Applying RNA Interference Technology to Understand the Role of 1q Amplification in Multiple Myeloma Pathogenesis
Project Summary
Multiple myeloma is the second most common haematological cancer. It is a plasma cell tumour that is characterised by a remarkable molecular heterogeneity and remains an incurable malignancy despite the recent expansion of available treatment options. Primary genetic events create the culprit immortalised plasma cells while the accumulation of secondary genetic events and microenvironment changes derive the malignant transformation. There has been a significant increase in the available therapies for multiple myeloma. However, despite their effectiveness, many are associated with limiting side effects and none of those therapies targets the very genetic events that lead to the malignant transformation of the plasma cells.
Several molecular aberrations collaborate to bring about the malignant transformation of plasma cells.

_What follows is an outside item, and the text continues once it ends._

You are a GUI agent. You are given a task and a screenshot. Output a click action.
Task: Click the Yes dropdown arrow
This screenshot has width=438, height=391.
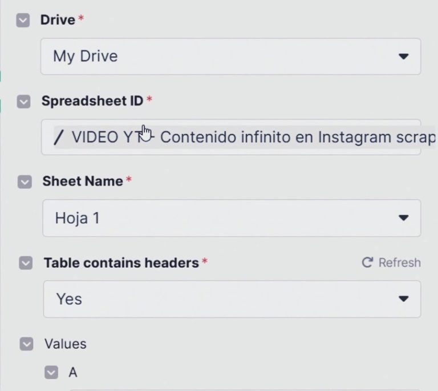pyautogui.click(x=403, y=299)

Primary genetic events include trisomies of odd-numbered chromosomes and/or chromosomal translocations involving the immunoglobulin heavy chain. Those changes are not enough, however, to derive the full malignant transformation and hence transformation to multiple myeloma is characterised by the acquisition of secondary genetic events such as chromosome 1 abnormalities which is the main focus of this project. 1q gain is a clonal secondary copy number change that is observed in around 40% of myelomas. 1q gain (3 copies) and amplification (≥4 copies) are associated with increased cytogenetic risk and poorer survival. 1q gain and amplification were associated with a significant reduction in progression-free survival (53 vs 21.8 months respectively). Furthermore, when 1q gain is combined with other high-risk cytogenetic changes was associated with significantly inferior survival.
During the summer placement project, the student will be trained on several state-of-the-art cell culture techniques and cell viability assays that will be tested on a collection of multiple myeloma cell lines with different levels of chromosome 1q gain such as U266 (3 copies), KMS12BM (3-4 copies), MOLP8 (6-8 copies). Using RNA interference technology the student will test the effect of several candidate genes on chromosome 1q that are implicated in the multiple myeloma progression. The silencing effect of those genes will be studied in isolation as well as combined to decipher any synergistic effect. Silencing will be confirmed by quantification at the RNA level using qRT-PCR post-transfection as well as at the protein level using FACS.
The next steps in the project will be in vitro assays to determine the effect of silencing the candidate genes on multiple myeloma cell lines’ growth using various cell viability assays such as Alamar Blue and Apoptotic kits.
Training: Training will be provided in cell culture, RNA extraction, histology, PCR, FACS and data and image analysis.